• **Try it**:
Look at the data below and print exactly the lines from its first line through the line with "g4gregoire at hotmail.com (174, 74)"; the pictures stay out of the copy.

(Input material Opens)

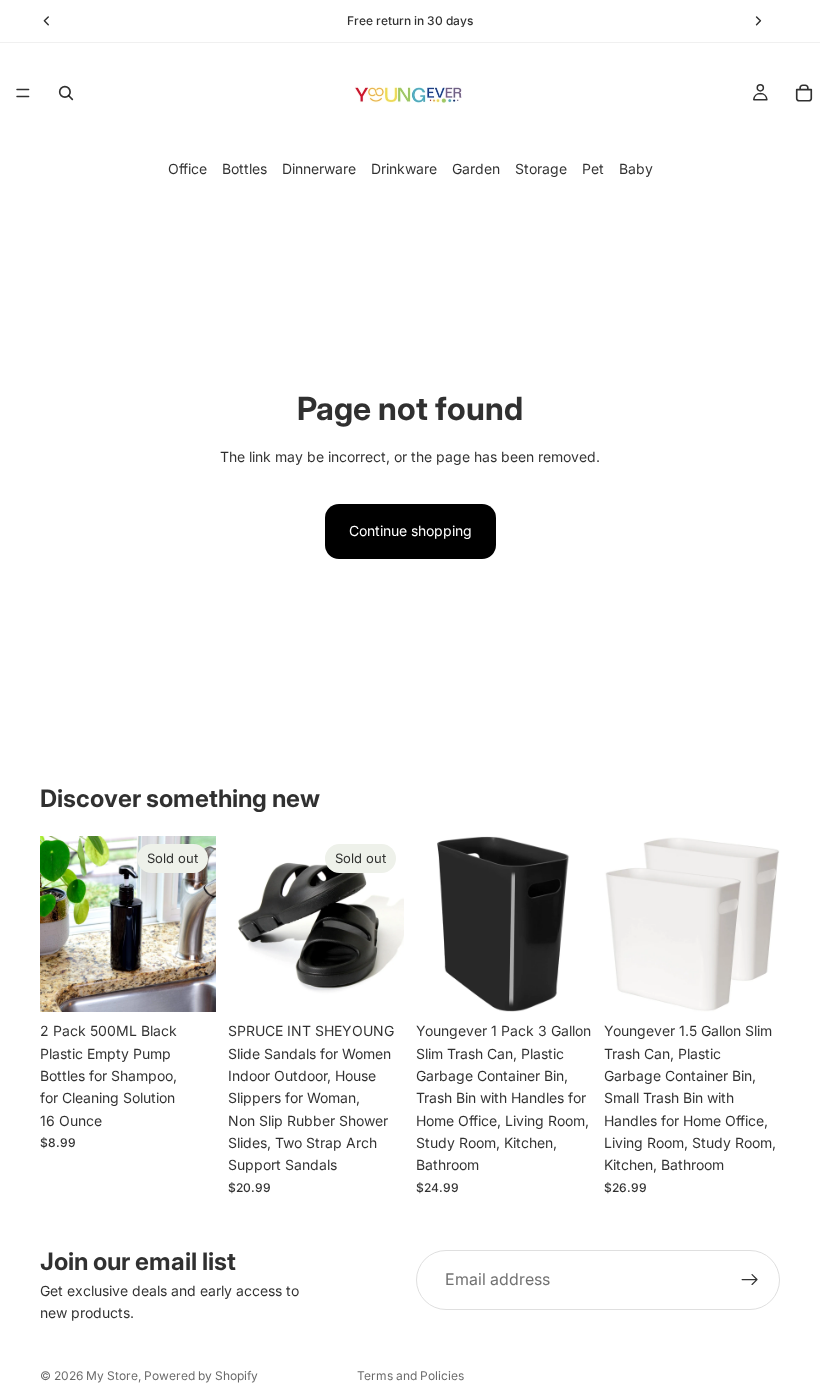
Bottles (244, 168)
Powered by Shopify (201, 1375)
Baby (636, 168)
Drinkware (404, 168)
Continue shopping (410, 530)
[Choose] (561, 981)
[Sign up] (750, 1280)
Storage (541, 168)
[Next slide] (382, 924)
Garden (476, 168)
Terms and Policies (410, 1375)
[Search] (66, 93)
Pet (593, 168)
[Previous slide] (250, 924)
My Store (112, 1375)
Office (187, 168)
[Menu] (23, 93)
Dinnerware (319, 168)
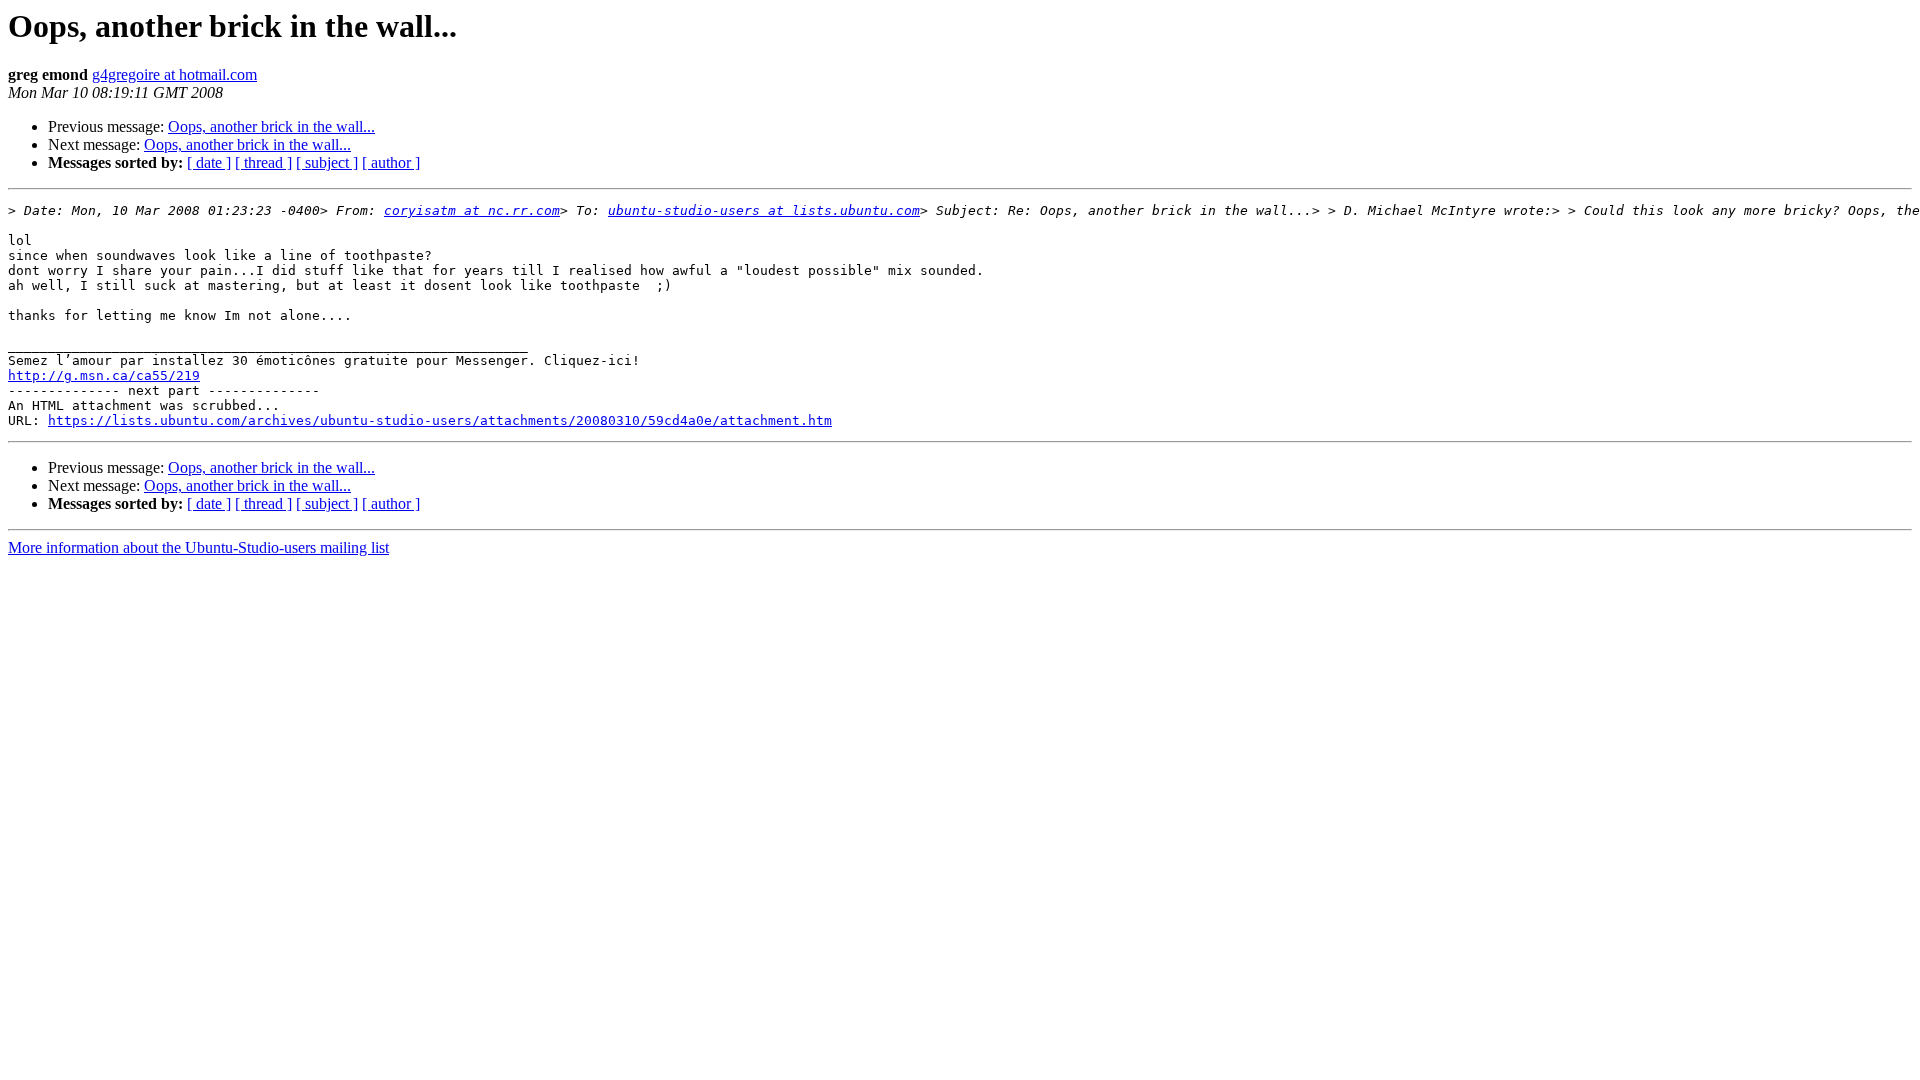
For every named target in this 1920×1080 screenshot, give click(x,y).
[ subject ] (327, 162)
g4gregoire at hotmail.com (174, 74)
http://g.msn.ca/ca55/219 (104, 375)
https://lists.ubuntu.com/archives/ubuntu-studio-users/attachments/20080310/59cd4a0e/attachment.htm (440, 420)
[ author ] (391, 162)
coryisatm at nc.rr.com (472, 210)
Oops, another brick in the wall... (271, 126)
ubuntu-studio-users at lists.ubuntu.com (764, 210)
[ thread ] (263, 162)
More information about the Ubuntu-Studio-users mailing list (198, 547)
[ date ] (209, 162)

(Input material Closes)

• **Exercise solution**:
Bottles (244, 168)
Powered by Shopify (201, 1375)
Baby (636, 168)
Drinkware (404, 168)
Continue shopping (410, 530)
[Choose] (561, 981)
[Sign up] (750, 1280)
Storage (541, 168)
[Next slide] (382, 924)
Garden (476, 168)
Terms and Policies (410, 1375)
[Search] (66, 93)
Pet (593, 168)
[Previous slide] (250, 924)
My Store (112, 1375)
Office (187, 168)
[Menu] (23, 93)
Dinnerware (319, 168)
For every named target in this 1920×1080 screenshot, give click(x,y).
[ subject ] (327, 162)
g4gregoire at hotmail.com (174, 74)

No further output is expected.